Features to Focus On
- Price Range: How much can you afford to spend? This may be a factor that decides whether you buy new or used.
- Used cameras are just as good as new ones, so don't think that if you can't spend a lot that you can't buy a really good camera. Just keep in mind that you should carefully check a used camera before committing to it.
- The outside is less important and scratches are not really a big deal.
- Be on the look out for any cracks or loosely fitted parts, seams that don't line up straight, buttons or knobs that stick, etc.
- On the inside the most important is cleanliness. See if any of the parts look like they have been tampered with or if they are dirty. A sign of a well-cared for camera is a flawless interior.
- Great for the beginning photographer or for those who are taking a class in photography.
- Spend less and see how you like using that particular brand of camera, and perhaps even if you want to pursue photography to a higher level.
- Auto-Focus or Manual Focus
- Generally, manual focus models are less expensive that AF models.
- While AF models are useful for the beginner who may have difficulties focusing, their rendition is a less than an accurate portrayal of what the photographer sees.
- Because AF models rely on electronic functions, they are less reliable.
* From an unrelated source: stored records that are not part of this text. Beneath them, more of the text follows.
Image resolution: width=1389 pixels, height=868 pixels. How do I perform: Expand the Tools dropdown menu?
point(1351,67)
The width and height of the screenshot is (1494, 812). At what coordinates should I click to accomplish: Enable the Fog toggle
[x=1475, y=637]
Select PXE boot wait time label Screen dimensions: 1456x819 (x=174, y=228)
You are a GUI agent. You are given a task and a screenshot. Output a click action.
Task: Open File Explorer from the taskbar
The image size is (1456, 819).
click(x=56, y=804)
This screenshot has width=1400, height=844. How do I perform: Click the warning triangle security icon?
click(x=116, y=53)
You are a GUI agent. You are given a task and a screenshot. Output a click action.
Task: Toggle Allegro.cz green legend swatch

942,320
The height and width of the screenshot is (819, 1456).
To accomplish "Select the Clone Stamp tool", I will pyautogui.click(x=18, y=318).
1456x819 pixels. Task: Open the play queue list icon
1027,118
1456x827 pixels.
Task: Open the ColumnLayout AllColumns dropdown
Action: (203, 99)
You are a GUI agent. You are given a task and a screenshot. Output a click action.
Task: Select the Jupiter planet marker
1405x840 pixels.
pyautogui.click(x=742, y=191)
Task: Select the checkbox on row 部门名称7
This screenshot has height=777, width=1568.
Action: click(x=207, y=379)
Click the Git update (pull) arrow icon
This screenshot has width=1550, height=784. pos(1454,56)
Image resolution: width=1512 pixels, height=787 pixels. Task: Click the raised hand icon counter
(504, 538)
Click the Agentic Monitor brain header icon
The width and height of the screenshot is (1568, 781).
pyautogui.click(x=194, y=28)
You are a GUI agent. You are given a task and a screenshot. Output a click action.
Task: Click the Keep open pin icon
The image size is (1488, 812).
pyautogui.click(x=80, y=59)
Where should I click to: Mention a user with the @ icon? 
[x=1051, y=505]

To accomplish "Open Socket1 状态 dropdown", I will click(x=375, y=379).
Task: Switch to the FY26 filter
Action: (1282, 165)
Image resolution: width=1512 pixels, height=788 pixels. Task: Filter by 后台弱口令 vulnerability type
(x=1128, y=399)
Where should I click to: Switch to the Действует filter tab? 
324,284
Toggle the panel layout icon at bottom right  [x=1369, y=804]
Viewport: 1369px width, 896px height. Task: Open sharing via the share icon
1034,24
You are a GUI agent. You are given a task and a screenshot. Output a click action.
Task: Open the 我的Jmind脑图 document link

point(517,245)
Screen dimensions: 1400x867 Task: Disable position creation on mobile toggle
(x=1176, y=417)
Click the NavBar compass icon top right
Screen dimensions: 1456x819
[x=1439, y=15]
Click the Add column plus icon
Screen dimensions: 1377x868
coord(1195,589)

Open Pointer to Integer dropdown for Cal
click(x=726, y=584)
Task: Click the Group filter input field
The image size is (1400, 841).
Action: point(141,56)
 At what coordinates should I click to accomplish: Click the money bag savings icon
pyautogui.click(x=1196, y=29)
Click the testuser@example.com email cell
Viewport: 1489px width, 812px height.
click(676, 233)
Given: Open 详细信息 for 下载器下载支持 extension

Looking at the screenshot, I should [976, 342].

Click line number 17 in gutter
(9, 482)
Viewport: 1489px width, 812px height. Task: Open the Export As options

- AF models use more batteries, so keep in mind to carry extras with you.
- Depth of Field Preview
- This is a feature available on most newer SLRs that offers a more precise view of which parts of your shot will be focused or not.
- Integrated Flash
- Today's SLR models usually have a pop-up flash that serve as fill-in light, but less than an external flash would.
- Light Meter
- For beginners especially, an integrated light meter will help you get the proper amount of light in a shot.
- For the advanced photographer, pricier models offer multiple metering modes, such as matrix metering.
- How does the camera feel in your hand? Because SLRs are usually bigger and heavier than a point and shoot models, you will have to be accustomed to the feel of your camera in order to be comfortable using it.
- If you are looking for portablity, opt for something as lightweight as possible, and think about investing in a camera strap . Leather styles happen to be very comfortable and last a long time, but whatever fabric you choose, a neck strap will keep your hands free and your camera in reach.
- Check for where the controls are placed. If you know that you will be adjusting certain controls more often, make sure that they will be easy to use.
- If you wear glasses, check to see how easy it is to use the viewfinder.
- Many models are sold as "body only". Therefore, you will need to look into buying a lens or two. You could start with a 50mm f/1.8, then try a 25-80mm or 35-70mm zoom lens as you become more comfortable with your camera.